While Churchill never advocated the use of gas chambers, he endorsed segregation, confinement, and sterilization of those he deemed “inferior.” His eugenic stance, juxtaposed with his wartime heroics, underscores a paradoxical aspect of his legacy.
9 Theodore Roosevelt

Theodore Roosevelt, the beloved “trust‑buster” president, remains a towering figure in American history. He championed the Square Deal, spearheaded conservation efforts that birthed the U.S. Forest Service and the National Wildlife Refuge System, and earned the Nobel Peace Prize in 1906.
Roosevelt also famously inspired the teddy bear after refusing to shoot a bound bear, deeming such an act unsportsmanlike. Yet, his views on eugenics were far less compassionate. In a January 3, 1913 letter to Charles Davenport of the Eugenics Record Office, he likened human reproduction to livestock breeding, insisting that society should prevent “degenerates” from reproducing. He argued that just as farmers apply selective breeding to improve stock, citizens must leave only “good blood” behind.
Ironically, despite promoting an image of robust physical vigor, Roosevelt suffered from severe asthma, myopia, heart issues, blindness in one eye from a boxing match, and hearing loss in one ear—all ailments he nonetheless dismissed in his public persona.
10 Helen Keller

Helen Keller, famed for overcoming blindness and deafness after a childhood illness, became an iconic advocate for the blind and deaf. With the unwavering support of her teacher Anne Sullivan, Keller avoided institutionalization and went on to champion women’s rights, birth control, the NAACP, and co‑found the ACLU. Her legacy lives on through the Helen Keller Services for the Blind, which empowers individuals with disabilities to secure education and employment.

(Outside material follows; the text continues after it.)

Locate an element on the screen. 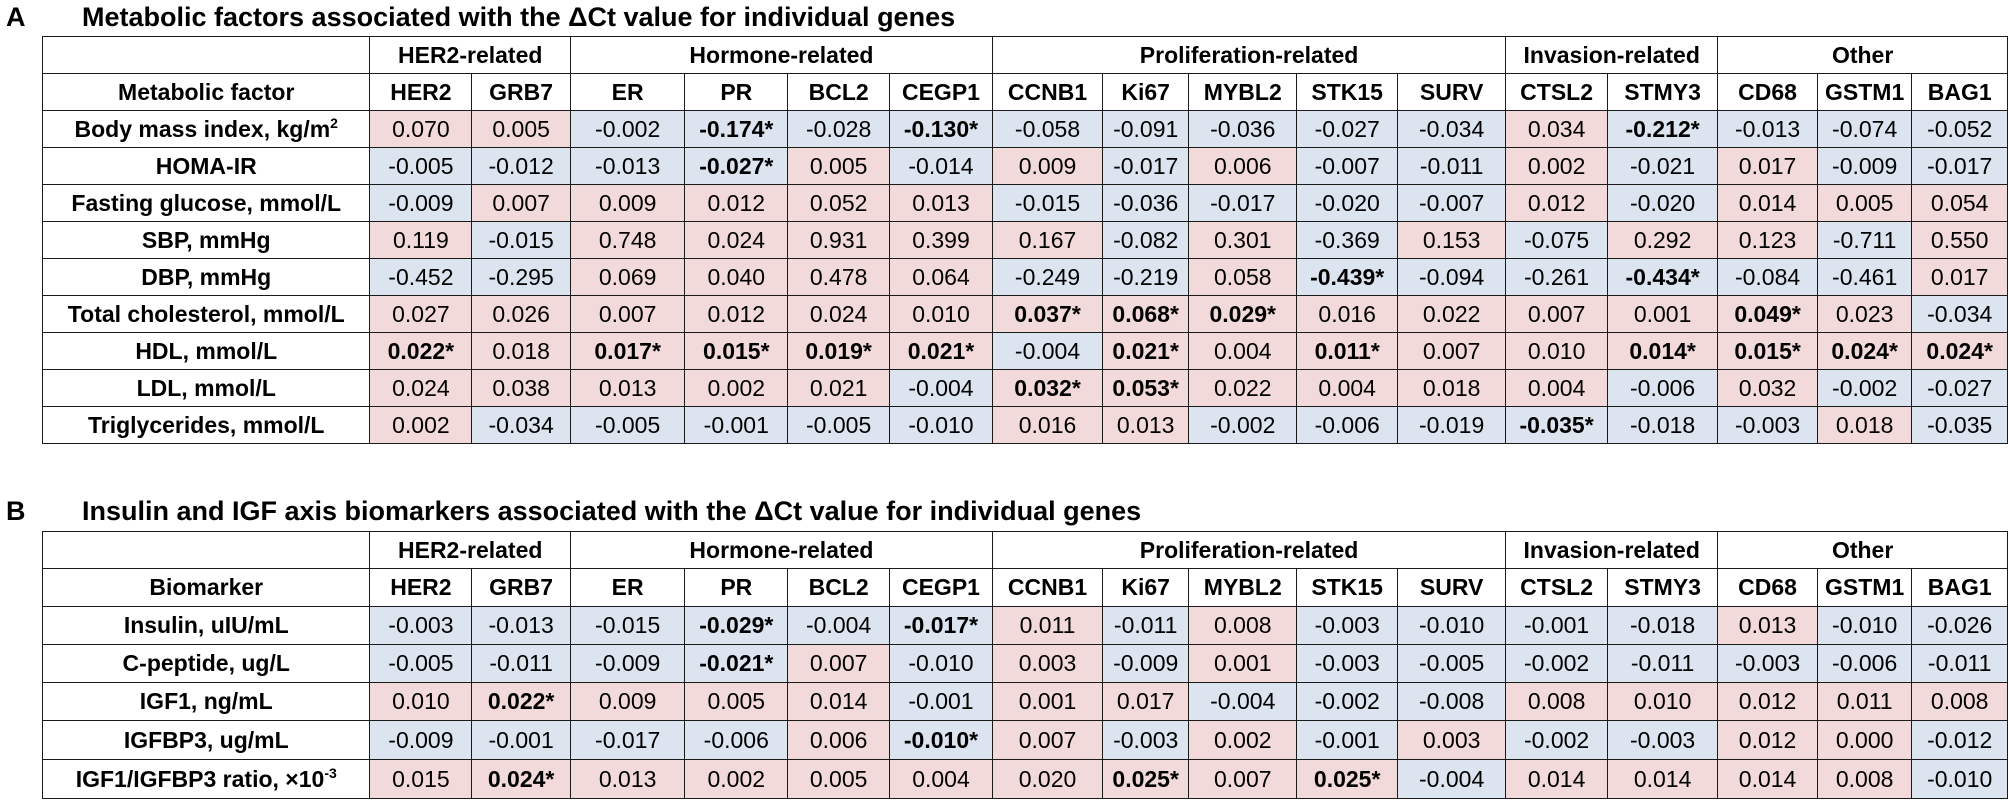 This screenshot has width=2008, height=803. panel-a-row-label: Triglycerides, mmol/L is located at coordinates (206, 425).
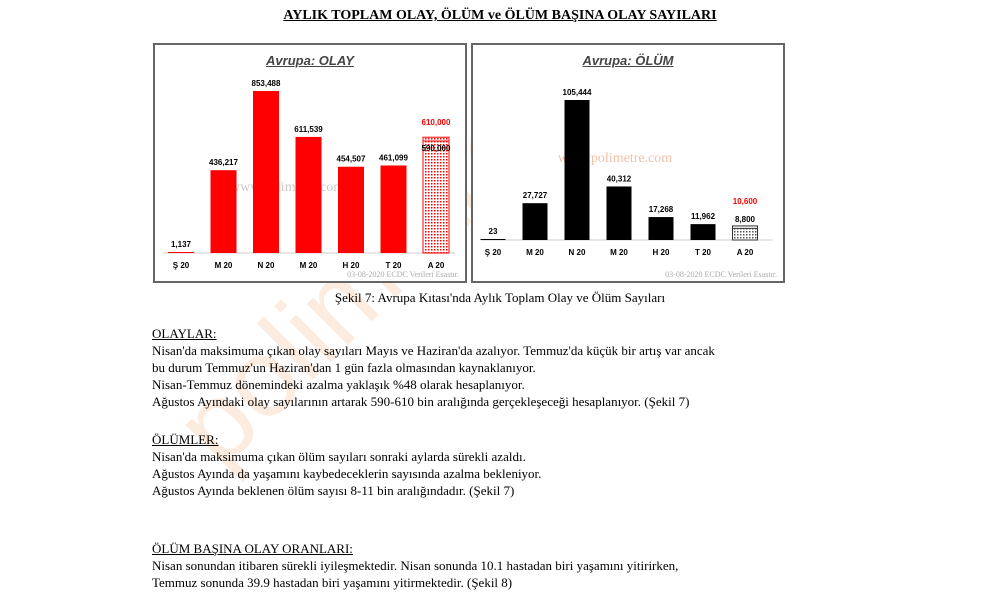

Beyond her activism, Keller harbored eugenic convictions concerning mental disabilities. In 1915, surgeon Harry Haiselden refused to operate on infant John Bollinger, labeling the child “defective” and urging the parents to let him die, claiming he would become an “idiot” and potential criminal. Keller echoed Haiselden’s stance in a letter to The New Republic, arguing that cases of severe mental deformity should be judged by a “jury of expert physicians” rather than lay juries, asserting that such individuals would never become productive members of society and posed a criminal risk.
Keller’s correspondence framed the debate as a clash between “fine humanity” represented by physicians and “cowardly sentimentalism” of the public. Her endorsement of eugenic policies illustrates a lesser‑known, unsettling facet of her remarkable life.
10 Widely Admired Figures and Their Eugenics Views
The ten individuals highlighted above demonstrate that admiration for public achievements does not preclude the endorsement of troubling ideologies. Their eugenic beliefs, ranging from support for forced sterilization to advocating selective marriage policies, reveal a complex tapestry of historical attitudes that continue to inform contemporary discussions about ethics, science, and social policy.